Hybrid ARQ is a combination of ARQ and forward error correction.

Error-correcting code

Main article: Forward error correction

An error-correcting code (ECC) or forward error correction (FEC) code is redundant data that is added to the message on the sender side. If the number of errors is within the capability of the code being used, the receiver can use the extra information to discover the locations of the errors and correct them. Since the receiver does not have to ask the sender for retransmission of the data, a back-channel is not necessary in forward error correction, so it is suitable for simplex communication such as broadcasting. Error-correcting codes are used in computer data storage, for example CDs, DVDs and in dynamic RAM. It is also used in digital transmission, especially wireless communication, since wireless communication without FEC often would suffer from packet-error rates close to 100%, and conventional automatic repeat request error control would yield a very low goodput.

Two main categories are convolutional codes and block codes.

Convolutional codes are processed on a bit-by-bit basis, and only causes a processing delay corresponding to a few bit periods. In convolutional coding, a Viterbi decoder is typically used on the receiver side.
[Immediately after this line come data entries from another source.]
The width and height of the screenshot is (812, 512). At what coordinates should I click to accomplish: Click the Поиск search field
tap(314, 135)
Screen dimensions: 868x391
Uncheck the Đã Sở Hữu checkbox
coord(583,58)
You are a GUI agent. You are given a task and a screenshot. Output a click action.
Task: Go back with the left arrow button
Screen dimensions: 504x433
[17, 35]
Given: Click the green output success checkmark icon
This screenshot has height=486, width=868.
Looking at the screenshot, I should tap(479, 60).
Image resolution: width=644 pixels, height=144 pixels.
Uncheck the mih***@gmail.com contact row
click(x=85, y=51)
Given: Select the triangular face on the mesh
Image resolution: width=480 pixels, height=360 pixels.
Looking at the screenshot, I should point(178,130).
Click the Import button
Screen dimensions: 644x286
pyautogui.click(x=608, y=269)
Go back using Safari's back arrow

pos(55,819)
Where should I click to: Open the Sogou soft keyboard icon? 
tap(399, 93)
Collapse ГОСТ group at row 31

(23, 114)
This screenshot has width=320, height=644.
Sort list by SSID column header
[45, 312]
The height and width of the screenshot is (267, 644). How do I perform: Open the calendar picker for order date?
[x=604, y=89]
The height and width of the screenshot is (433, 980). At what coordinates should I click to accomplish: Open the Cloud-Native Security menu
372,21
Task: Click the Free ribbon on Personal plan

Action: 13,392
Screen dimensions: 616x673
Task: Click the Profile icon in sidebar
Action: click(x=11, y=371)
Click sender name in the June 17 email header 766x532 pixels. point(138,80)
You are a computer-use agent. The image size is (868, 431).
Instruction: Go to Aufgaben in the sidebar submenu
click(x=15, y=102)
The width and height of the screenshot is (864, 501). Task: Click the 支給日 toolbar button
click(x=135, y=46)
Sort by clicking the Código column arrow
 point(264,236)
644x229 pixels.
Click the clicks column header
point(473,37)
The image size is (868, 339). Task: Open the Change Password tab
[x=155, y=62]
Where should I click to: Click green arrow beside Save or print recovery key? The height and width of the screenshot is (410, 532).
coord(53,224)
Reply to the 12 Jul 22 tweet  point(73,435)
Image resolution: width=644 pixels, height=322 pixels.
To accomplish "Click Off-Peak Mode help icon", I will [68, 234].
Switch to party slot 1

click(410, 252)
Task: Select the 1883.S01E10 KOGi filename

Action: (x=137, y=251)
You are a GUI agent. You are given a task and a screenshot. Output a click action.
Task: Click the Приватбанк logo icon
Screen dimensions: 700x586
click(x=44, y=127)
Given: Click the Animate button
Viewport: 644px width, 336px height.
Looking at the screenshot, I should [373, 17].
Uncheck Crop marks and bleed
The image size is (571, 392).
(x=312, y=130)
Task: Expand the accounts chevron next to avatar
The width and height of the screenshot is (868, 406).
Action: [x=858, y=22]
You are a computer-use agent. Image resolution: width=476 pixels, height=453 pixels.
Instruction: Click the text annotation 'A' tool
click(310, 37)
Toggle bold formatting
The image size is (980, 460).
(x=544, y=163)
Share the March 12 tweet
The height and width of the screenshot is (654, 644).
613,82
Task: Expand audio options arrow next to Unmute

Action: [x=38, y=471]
Block codes are processed on a block-by-block basis. Early examples of block codes are repetition codes, Hamming codes and multidimensional parity-check codes. More efficient codes, often used in modern systems, are Reed-Solomon codes, turbo codes, BCH codes, Reed-Muller codes, Binary Golay codes, and low-density parity-check codes (LDPC). For example, the code rate of the Reed Solomon block code denoted RS(204,188) processes blocks of 188 bytes of useful information at a time, and appends 204 — 188 = 16 redundant bytes to each block. It can handle 8 incorrect bytes per data block.

Shannon’s theorem is an important theorem in forward error correction which describes a theoretical upper bound for the attainable spectral efficiency in bit/s/Hz of a channel coding scheme (an error-correcting scheme, typically combined width a digital modulation scheme) for a specific signal-to-noise ratio (SNR). For example, if the SNR is 0 dB, the spectral efficiency can not be higher than 1 bit/s/Hz, resulting in that the information rate in bit/s (the useful bitrate, excluding redundant ECC) can not be higher than the bandwidth in hertz.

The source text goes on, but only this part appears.